The underlying mechanisms connecting cell size with cellular ageing are currently unknown. We aim to mechanistically investigate the causal relationship between cell size and senescence. To do this, we measure the cell cycle dynamics and the levels of senescence markers in different-sized cells from the same culture. We then use proteomics and live-cell microscopy to identify the cell cycle regulators and senescence-associated genes whose expression changes with cell size. 

c)  Effects of cell size on stem cell fate choice and self-renewal.

Most stem cells are remarkably small in size. Existing publications suggest a correlation between the small size and the cell’s potency and proliferative potential. However, the mechanistic links connecting cell size with stem cell potency and proliferation are currently unknown. We aim to determine how cell size affects stem cell potency and fate decisions. Using live-cell microscopy of human embryonic stem cells and induced pluripotent stem cells, we investigate if larger cells are more prone to differentiation, while smaller ones are more likely to self-renew and maintain pluripotency. Next, we investigate how cell size biases cell fate choice during differentiation. To discover the underlying mechanisms, we use proteomics, gene editing, and live-cell microscopy to identify the fate-determining proteins whose concentrations change with cell size.
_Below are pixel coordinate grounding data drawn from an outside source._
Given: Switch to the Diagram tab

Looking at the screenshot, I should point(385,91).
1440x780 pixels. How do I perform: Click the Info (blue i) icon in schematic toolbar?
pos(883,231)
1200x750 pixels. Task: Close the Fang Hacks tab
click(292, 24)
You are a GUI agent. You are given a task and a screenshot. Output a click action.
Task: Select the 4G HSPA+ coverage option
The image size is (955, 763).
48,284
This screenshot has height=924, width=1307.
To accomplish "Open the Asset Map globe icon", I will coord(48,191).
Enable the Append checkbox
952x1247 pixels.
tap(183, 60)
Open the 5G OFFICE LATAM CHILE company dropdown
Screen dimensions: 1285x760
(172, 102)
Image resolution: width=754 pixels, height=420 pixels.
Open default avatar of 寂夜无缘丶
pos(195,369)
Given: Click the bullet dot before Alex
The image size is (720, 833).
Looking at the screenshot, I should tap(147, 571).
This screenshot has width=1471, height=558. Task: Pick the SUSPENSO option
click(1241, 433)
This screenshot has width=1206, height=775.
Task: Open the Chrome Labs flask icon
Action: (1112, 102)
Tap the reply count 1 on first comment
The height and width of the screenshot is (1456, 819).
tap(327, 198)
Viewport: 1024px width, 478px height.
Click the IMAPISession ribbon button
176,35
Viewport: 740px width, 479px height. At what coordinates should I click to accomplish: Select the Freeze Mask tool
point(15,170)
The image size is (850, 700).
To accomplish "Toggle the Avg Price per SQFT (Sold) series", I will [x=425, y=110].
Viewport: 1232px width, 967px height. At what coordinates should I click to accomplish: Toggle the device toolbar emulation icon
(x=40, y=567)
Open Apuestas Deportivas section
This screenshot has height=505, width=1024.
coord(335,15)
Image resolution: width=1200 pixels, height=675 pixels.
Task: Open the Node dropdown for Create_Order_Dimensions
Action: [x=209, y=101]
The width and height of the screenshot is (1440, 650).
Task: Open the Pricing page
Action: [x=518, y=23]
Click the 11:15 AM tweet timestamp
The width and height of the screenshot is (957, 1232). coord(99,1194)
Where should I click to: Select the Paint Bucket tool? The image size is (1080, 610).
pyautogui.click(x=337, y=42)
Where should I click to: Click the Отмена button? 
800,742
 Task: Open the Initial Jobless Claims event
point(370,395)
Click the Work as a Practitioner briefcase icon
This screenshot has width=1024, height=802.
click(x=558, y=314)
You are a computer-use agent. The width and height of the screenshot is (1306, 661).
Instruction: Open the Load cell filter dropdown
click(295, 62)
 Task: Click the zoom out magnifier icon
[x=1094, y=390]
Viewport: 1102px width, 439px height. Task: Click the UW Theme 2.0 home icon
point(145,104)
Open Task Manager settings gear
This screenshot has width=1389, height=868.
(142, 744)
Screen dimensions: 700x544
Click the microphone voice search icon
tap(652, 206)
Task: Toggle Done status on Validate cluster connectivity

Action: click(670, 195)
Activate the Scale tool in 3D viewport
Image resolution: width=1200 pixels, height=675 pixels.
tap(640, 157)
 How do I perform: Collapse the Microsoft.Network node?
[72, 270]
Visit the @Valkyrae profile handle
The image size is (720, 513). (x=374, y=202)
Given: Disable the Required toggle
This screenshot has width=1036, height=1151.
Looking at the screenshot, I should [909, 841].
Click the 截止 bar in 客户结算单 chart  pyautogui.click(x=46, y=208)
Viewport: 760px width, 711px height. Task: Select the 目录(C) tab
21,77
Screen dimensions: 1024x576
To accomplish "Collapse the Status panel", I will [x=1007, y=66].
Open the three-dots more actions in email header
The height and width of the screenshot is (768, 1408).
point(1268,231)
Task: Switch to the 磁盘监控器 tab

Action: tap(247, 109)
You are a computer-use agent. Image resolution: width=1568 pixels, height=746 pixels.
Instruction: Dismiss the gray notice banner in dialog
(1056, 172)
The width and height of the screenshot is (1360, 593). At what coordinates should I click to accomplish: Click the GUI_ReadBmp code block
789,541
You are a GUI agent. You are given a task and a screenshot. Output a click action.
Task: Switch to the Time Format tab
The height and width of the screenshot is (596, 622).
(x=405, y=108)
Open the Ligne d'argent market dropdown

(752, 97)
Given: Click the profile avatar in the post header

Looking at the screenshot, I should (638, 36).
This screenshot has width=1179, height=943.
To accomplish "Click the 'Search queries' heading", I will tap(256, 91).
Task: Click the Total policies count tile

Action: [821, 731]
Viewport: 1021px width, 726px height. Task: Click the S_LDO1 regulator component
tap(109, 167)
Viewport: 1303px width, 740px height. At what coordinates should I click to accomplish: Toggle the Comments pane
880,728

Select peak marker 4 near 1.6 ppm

Effects of cell size on stem cell fate decisions.

(A) During early embryo development, stem cells make numerous decisions to divide, self-renew, or differentiate, and these decisions have to be accurately controlled.

(B) Cell-size-dependent changes in key protein concentrations can bias stem cell fate decisions – e.g., by shifting the balance between pluripotency and differentiation transcription factors.

Key publications:

M.C. Lanz*, E. Zatulovskiy*, M.P. Swaffer, L. Zhang, I. Ilerten, S. Zhang, D.S. You, G. Marinov, P. McAlpine, J.E. Elias, J.M. Skotheim. Increasing cell size remodels the proteome and promotes senescence. – 2022 – Mol Cell. 82(17): 3255-3269.e8.

E. Zatulovskiy*, M.C. Lanz*, S. Zhang, F. McCarthy, J.E. Elias, J.M. Skotheim. Delineation of proteome changes driven by cell size and growth rate. – 2022 – Front Cell Dev Biol. 10: 980721. doi: 10.3389/fcell.2022.980721.